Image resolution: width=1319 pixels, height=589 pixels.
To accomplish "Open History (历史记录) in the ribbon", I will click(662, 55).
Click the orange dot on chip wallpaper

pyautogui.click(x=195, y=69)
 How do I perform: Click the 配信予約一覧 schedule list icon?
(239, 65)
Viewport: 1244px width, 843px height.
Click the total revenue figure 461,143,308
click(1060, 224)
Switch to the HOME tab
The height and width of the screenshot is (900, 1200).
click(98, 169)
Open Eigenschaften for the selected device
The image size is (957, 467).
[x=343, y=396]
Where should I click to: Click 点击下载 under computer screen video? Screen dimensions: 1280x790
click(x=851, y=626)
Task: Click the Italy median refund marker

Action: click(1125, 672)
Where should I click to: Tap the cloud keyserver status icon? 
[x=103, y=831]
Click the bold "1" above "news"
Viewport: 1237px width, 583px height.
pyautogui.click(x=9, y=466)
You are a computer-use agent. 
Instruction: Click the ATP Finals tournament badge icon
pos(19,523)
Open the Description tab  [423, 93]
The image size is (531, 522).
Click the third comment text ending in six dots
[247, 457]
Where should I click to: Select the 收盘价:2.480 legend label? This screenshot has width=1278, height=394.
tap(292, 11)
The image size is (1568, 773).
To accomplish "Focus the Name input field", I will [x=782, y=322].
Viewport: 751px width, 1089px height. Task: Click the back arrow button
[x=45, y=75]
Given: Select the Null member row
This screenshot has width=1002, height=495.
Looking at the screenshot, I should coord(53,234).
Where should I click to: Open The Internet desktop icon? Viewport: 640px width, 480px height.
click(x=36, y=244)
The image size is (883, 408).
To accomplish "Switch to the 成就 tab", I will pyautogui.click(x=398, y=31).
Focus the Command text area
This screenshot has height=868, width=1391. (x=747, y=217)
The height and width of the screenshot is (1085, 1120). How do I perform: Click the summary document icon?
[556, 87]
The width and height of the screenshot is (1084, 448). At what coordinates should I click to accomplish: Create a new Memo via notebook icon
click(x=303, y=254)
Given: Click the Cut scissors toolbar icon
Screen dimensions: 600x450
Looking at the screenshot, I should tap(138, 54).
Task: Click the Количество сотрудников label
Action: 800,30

···

Goal of the exercise> Every entry above must be returned word for word.

Output for this task>
Image resolution: width=1319 pixels, height=589 pixels.
To accomplish "Open History (历史记录) in the ribbon", I will click(662, 55).
Click the orange dot on chip wallpaper

pyautogui.click(x=195, y=69)
 How do I perform: Click the 配信予約一覧 schedule list icon?
(239, 65)
Viewport: 1244px width, 843px height.
Click the total revenue figure 461,143,308
click(1060, 224)
Switch to the HOME tab
The height and width of the screenshot is (900, 1200).
click(98, 169)
Open Eigenschaften for the selected device
The image size is (957, 467).
[x=343, y=396]
Where should I click to: Click 点击下载 under computer screen video? Screen dimensions: 1280x790
click(x=851, y=626)
Task: Click the Italy median refund marker

Action: click(1125, 672)
Where should I click to: Tap the cloud keyserver status icon? 
[x=103, y=831]
Click the bold "1" above "news"
Viewport: 1237px width, 583px height.
pyautogui.click(x=9, y=466)
You are a computer-use agent. 
Instruction: Click the ATP Finals tournament badge icon
pos(19,523)
Open the Description tab  [423, 93]
The image size is (531, 522).
Click the third comment text ending in six dots
[247, 457]
Where should I click to: Select the 收盘价:2.480 legend label? This screenshot has width=1278, height=394.
tap(292, 11)
The image size is (1568, 773).
To accomplish "Focus the Name input field", I will [x=782, y=322].
Viewport: 751px width, 1089px height. Task: Click the back arrow button
[x=45, y=75]
Given: Select the Null member row
This screenshot has width=1002, height=495.
Looking at the screenshot, I should coord(53,234).
Where should I click to: Open The Internet desktop icon? Viewport: 640px width, 480px height.
click(x=36, y=244)
The image size is (883, 408).
To accomplish "Switch to the 成就 tab", I will pyautogui.click(x=398, y=31).
Focus the Command text area
This screenshot has height=868, width=1391. (x=747, y=217)
The height and width of the screenshot is (1085, 1120). How do I perform: Click the summary document icon?
[556, 87]
The width and height of the screenshot is (1084, 448). At what coordinates should I click to accomplish: Create a new Memo via notebook icon
click(x=303, y=254)
Given: Click the Cut scissors toolbar icon
Screen dimensions: 600x450
Looking at the screenshot, I should tap(138, 54).
Task: Click the Количество сотрудников label
Action: 800,30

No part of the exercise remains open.